An artificial intelligence model that can play chess at superhuman levels may be hopeless at Sudoku. Humans, by contrast, pick up new games easily by adapting old knowledge to new environments. To give AI more of this flexibility, researchers created the ARC visual-reasoning dataset to motivate the field to create new techniques for solving problems involving abstraction and reasoning.

“If an AI does well on the test, it signals a more human-like intelligence,” says first-year student Subhash Kantamneni, who joined a UROP project this fall in the lab of Department of Brain and Cognitive Sciences (BSC) Professor Tomaso Poggio, which is part of the Center for Minds, Brains and Machines.

Poggio’s lab hopes to crack the ARC challenge by merging deep learning and automated program-writing to train an agent to solve ARC’s 400 tasks by writing its own programs. Much of their work takes place in DreamCoder, a tool developed at MIT that learns new concepts while solving specialized tasks. Using DreamCoder, the lab has so far solved 70 ARC tasks, and Kantamneni this fall worked with master of engineering student Simon Alford to tackle the rest.

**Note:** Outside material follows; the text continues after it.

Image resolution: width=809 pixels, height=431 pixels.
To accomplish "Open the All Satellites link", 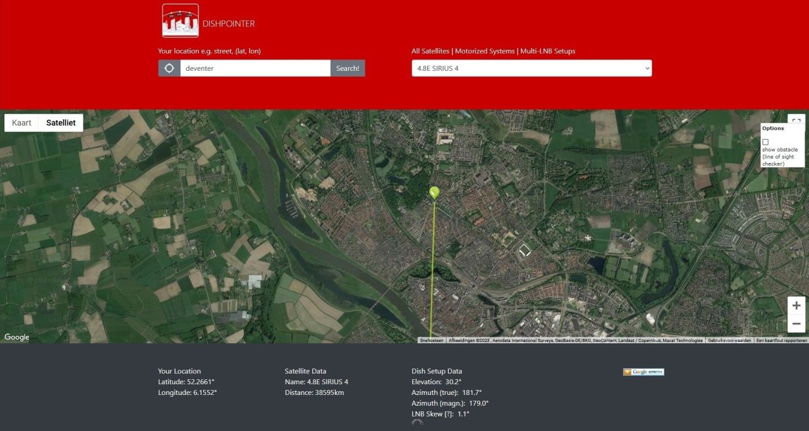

To try and solve ARC’s 20 or so pattern-completion tasks, Kantamneni created a script to generate similar examples to train the deep learning model. He also wrote several mini programs, or primitives, to solve a separate class of tasks that involve performing logical operations on pixels. With the help of these new primitives, he says, DreamCoder learned to combine the old and new programs to solve ARC’s 10 or so pixelwise tasks.

The coding and debugging was hard work, he says, but the other lab members made him feel at home and appreciated. “I don’t think they even knew I was a freshman,” he says. “They listened to what I had to say and valued my input.”

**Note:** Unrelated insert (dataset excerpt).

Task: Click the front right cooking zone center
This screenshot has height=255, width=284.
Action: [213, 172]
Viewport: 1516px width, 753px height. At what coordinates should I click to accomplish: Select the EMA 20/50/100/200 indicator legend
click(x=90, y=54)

Putting language comprehension under a microscope

Language is more than a system of symbols: It allows us to express concepts and ideas, think and reason, and communicate and coordinate with others. To understand how the brain does it, psychologists have developed methods for tracking how quickly people grasp what they read and hear. Longer reading times can indicate when a word has been improperly used, offering insight into how the brain incrementally finds meaning in a string of words.

In a UROP project this fall in Roger Levy’s lab in BCS, sophomore Pranali Vani ran a set of sentence-processing experiments online that were developed by an earlier UROP student. In each sentence, one word is placed in such a way that it creates an impression of ambiguity or implausibility. The weirder the sentence, the longer it takes a human subject to decipher its meaning. For example, placing a verb like “tripped” at the end of a sentence, as in “The woman brought the sandwich from the kitchen tripped,” tends to throw off native English speakers. Though grammatically correct, the wording implies that bringing rather than tripping is the main action of the sentence, creating confusion for the reader.

In three sets of experiments, Vani found that the biggest slowdowns came when the verb was positioned in a way that sounded ungrammatical. Vani and her advisor, Ethan Wilcox, a PhD student at Harvard University, got similar results when they ran the experiments on a deep learning model.

“The model was ‘surprised’ when the grammatical interpretation is unlikely,” says Wilcox. Though the model isn’t explicitly trained on English grammar, he says, the results suggest that a neural network trained on reams of text effectively learns the rules anyway.

Vani says she enjoyed learning how to program in R and shell scripts. She also gained an appreciation for the persistence needed to conduct original research. “It takes a long time,” she says. “There’s a lot of thought that goes into each detail and each decision made during the course of an experiment.”

Funding for MIT Quest UROP projects this fall was provided, in part, by the MIT-IBM Watson AI Lab.